> **Input data**
▼

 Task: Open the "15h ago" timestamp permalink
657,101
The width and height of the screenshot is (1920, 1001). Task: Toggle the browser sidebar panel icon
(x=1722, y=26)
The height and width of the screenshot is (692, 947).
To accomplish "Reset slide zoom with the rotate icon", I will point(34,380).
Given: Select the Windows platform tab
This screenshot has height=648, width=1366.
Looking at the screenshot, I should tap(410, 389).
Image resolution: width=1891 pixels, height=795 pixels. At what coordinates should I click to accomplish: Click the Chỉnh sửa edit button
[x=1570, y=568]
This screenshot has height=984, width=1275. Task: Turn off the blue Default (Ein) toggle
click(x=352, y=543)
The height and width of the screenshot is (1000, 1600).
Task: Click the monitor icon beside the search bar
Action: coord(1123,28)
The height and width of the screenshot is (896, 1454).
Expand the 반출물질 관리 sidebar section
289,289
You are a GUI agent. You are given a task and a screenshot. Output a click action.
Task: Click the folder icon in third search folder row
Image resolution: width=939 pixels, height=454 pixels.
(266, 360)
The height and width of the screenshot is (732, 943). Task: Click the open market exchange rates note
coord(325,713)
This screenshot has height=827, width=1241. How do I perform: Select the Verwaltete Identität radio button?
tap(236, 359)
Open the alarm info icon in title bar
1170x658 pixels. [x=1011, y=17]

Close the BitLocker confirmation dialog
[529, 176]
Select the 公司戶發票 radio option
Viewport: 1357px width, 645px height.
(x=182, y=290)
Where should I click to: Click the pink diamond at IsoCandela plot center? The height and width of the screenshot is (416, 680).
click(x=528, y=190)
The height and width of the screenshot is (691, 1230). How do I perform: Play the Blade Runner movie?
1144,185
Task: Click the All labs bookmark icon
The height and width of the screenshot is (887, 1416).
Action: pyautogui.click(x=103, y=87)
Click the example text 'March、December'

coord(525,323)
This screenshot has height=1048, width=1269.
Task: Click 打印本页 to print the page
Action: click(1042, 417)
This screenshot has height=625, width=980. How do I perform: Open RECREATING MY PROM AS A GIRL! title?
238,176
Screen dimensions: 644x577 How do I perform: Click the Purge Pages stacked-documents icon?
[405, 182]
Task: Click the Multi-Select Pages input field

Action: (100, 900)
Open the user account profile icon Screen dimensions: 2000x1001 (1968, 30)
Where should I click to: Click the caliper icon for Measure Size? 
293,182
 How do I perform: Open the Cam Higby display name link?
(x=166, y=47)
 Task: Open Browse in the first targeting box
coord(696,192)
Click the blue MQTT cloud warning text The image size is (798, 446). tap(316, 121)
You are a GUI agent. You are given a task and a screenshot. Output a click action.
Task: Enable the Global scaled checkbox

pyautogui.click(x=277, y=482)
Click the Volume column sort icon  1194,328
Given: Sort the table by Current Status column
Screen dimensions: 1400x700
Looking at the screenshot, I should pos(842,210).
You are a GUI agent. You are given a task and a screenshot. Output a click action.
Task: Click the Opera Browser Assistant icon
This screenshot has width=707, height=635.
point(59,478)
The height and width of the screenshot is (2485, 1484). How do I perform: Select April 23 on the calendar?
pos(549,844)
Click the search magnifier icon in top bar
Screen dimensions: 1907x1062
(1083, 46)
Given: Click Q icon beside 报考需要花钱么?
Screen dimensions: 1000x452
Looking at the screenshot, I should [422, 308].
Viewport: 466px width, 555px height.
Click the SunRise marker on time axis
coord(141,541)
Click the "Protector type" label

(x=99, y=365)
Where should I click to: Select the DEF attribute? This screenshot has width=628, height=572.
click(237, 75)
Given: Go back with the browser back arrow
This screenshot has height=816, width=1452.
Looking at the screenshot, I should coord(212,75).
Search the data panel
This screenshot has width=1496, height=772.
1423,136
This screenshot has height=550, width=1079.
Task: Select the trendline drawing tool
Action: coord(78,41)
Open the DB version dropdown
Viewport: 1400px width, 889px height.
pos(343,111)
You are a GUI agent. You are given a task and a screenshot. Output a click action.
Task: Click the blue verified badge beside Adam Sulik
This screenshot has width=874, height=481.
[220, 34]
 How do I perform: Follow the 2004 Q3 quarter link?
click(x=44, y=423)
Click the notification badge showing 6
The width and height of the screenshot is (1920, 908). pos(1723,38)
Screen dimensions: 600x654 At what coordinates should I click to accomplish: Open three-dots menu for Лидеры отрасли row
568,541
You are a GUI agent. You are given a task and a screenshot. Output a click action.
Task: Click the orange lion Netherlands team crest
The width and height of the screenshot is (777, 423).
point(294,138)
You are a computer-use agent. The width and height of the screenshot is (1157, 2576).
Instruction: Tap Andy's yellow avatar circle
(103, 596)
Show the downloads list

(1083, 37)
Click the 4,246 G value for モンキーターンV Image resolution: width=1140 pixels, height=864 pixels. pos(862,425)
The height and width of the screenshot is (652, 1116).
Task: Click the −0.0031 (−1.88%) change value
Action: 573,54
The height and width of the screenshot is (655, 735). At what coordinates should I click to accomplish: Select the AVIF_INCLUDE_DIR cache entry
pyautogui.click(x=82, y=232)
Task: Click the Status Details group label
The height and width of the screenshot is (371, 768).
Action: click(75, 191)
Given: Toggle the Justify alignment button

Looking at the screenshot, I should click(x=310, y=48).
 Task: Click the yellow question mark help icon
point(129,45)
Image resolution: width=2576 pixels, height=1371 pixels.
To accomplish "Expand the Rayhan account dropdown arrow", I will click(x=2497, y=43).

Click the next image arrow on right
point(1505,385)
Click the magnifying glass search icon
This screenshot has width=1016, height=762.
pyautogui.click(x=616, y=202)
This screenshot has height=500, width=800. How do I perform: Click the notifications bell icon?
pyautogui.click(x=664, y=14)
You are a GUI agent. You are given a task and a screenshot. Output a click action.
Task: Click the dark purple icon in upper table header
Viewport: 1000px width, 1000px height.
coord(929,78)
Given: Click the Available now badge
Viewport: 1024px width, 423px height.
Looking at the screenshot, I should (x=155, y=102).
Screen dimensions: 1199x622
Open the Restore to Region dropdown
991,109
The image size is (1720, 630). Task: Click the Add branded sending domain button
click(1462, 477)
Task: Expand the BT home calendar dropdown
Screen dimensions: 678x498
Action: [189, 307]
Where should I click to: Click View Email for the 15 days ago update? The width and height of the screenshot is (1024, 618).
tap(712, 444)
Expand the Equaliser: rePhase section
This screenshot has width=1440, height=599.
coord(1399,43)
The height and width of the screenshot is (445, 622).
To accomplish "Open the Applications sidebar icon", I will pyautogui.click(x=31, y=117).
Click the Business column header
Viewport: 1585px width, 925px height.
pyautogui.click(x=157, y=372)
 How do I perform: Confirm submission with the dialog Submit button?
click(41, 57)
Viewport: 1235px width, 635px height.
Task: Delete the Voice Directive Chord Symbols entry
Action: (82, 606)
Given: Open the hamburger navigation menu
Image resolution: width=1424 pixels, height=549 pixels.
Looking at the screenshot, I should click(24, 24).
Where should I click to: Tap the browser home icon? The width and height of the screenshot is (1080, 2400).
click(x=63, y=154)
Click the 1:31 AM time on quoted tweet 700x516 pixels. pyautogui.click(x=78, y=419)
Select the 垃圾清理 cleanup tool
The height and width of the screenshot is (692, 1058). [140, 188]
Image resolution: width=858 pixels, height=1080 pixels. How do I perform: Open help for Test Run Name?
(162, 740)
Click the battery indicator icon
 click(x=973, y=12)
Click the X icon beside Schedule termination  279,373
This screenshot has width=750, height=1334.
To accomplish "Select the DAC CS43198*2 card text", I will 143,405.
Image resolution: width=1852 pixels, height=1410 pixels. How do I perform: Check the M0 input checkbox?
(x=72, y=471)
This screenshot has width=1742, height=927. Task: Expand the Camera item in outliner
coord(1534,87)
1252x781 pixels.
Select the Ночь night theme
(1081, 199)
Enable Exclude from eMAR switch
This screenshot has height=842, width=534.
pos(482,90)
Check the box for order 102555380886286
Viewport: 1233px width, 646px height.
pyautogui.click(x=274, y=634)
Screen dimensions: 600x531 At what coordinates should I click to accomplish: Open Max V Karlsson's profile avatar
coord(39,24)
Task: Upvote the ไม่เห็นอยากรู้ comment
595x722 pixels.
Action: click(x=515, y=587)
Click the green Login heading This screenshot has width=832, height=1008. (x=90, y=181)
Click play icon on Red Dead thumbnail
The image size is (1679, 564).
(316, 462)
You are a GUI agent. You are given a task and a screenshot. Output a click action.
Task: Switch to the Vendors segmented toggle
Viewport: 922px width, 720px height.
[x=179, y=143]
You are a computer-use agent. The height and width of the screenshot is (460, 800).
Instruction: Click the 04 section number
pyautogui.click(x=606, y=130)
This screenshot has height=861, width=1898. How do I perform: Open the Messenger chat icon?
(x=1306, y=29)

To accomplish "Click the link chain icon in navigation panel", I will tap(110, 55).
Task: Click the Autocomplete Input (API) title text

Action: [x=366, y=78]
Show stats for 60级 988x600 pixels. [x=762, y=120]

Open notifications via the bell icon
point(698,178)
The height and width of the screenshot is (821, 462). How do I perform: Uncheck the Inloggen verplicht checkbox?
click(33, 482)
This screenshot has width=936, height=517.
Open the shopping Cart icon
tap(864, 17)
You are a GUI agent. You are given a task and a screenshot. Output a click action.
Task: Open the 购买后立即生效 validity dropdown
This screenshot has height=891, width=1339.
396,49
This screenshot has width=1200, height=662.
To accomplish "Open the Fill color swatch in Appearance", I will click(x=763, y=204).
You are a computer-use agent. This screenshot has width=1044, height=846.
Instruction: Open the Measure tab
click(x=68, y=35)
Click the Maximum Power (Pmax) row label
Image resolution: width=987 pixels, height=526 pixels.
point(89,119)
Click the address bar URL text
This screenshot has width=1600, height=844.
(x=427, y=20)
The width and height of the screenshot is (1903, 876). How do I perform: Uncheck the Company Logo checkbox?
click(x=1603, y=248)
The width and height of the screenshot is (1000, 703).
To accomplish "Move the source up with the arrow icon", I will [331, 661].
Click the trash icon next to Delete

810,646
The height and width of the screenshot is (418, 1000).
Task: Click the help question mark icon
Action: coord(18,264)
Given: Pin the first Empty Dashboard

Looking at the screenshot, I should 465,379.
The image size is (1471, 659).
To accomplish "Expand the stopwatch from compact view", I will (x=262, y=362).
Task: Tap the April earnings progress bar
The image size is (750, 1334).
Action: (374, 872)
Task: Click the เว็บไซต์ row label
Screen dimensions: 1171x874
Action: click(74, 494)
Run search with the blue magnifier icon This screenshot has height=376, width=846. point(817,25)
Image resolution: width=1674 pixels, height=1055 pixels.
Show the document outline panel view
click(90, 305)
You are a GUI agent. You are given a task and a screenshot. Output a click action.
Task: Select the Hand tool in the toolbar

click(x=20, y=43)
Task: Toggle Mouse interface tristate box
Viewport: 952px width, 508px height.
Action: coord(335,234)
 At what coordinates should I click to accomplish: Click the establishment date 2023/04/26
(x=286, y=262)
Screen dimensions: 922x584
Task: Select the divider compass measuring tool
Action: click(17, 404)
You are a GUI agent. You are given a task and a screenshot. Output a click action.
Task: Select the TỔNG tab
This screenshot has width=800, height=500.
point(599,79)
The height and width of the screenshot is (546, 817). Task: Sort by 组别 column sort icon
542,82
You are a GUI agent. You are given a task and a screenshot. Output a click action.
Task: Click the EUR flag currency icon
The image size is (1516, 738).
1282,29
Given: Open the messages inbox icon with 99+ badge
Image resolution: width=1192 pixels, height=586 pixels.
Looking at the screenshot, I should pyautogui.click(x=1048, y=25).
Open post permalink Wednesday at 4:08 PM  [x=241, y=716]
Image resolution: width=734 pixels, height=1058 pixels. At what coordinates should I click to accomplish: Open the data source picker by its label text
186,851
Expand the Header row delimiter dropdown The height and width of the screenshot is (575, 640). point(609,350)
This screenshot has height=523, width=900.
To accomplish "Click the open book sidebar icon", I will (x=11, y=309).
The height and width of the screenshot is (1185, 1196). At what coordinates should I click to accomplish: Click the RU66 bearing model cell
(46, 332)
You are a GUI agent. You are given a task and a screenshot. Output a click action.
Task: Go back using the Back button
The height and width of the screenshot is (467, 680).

▲

> **Action item**
From the records above, quote only the lines running from the line with "Screen dimensions: 600x654" to the line with "Task: Click the orange", both lines included.

> **Exercise result**
Screen dimensions: 600x654 At what coordinates should I click to accomplish: Open three-dots menu for Лидеры отрасли row
568,541
You are a GUI agent. You are given a task and a screenshot. Output a click action.
Task: Click the orange lion Netherlands team crest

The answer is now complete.